What I want when I confess my life is unmanageable
Derek Ellis
is for alcohol to seem less appealing, less like a key
into the world I can’t see anymore, less like a dog
curled at my feet waiting for its feeding, the teeth
less menacing, my life less uninteresting, my life less
like a constant confession where the morning stars
sang together and all the angels shouted for joy.
I can no longer believe in a power greater
than myself. What happens when the earth’s seasons
pass before you without interest?
In the room where paint sings psalms, where
the television is praying and asks me to join, where
the armored doorjamb is rusting through,
I’m constructing my own echo.
I command the air: Hello, lovely and tender friend.
I pat the air as if it were a head; I open the mirror
on the wall for all my pain—here. Come and tell
of the hard path beneath your feet, the aftermath
in the after-speech, speak that graffitied language of
youth, how you didn’t want to understand.
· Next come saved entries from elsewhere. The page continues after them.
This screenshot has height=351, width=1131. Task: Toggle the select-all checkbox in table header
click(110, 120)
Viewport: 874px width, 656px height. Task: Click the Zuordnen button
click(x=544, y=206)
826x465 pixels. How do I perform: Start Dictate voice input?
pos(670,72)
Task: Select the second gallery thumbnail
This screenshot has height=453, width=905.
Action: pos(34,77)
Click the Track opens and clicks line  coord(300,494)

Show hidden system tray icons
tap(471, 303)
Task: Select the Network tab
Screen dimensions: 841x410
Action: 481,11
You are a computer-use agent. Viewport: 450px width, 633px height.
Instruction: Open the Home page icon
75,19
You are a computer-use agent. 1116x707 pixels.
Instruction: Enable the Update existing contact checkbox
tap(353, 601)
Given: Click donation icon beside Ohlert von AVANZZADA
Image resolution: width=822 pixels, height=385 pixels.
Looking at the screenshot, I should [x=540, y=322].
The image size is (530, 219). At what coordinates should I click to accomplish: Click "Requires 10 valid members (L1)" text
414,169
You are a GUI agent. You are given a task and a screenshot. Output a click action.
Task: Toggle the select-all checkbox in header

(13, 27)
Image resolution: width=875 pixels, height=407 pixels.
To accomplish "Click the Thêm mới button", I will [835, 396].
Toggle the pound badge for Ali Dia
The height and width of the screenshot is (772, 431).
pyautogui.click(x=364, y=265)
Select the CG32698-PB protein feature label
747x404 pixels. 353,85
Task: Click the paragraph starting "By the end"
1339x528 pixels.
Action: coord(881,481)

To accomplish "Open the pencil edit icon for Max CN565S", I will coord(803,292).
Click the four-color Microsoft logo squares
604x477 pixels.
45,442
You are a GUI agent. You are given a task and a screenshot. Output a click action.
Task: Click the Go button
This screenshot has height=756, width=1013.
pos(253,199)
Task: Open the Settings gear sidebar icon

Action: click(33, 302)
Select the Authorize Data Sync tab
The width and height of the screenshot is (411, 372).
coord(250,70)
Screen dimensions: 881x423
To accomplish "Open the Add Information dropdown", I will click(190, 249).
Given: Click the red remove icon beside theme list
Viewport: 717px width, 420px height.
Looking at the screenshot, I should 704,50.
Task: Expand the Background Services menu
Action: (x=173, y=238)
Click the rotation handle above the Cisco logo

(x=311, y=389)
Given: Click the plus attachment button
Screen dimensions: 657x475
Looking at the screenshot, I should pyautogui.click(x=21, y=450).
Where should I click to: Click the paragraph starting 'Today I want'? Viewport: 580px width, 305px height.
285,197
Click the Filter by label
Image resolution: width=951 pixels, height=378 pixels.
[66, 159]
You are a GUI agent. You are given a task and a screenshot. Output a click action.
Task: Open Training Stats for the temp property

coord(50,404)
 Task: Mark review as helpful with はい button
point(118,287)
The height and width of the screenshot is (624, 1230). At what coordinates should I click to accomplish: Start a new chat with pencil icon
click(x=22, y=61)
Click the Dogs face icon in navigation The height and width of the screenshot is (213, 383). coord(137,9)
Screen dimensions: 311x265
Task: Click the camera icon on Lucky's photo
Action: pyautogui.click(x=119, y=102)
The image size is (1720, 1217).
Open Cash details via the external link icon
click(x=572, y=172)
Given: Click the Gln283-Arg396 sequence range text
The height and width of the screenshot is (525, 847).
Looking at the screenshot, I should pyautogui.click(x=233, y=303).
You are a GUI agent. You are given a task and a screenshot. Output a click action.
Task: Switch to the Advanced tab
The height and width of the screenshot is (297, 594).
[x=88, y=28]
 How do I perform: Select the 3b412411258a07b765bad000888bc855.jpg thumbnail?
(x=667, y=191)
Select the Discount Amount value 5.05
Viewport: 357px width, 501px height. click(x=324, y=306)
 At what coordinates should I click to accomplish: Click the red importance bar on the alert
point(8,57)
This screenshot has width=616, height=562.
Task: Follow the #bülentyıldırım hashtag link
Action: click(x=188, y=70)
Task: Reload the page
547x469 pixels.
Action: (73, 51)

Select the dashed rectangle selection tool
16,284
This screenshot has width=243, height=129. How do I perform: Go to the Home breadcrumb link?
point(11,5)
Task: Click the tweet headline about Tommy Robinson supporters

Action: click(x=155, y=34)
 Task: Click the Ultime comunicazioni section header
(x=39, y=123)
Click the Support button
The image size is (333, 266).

Now you do.
Derek Ellis is a writer from the small town of Owenton, Kentucky. He earned an MFA in poetry from the University of Maryland, where he also taught courses in introductory composition and creative writing. His poems have been published in “Hot Rocks,” a feature in Five Points: A Journal of Literature and Art, Prairie Schooner, and The Ninth Zine. He currently resides on a rural farm in Kentucky, where he thinks on clouds and endings.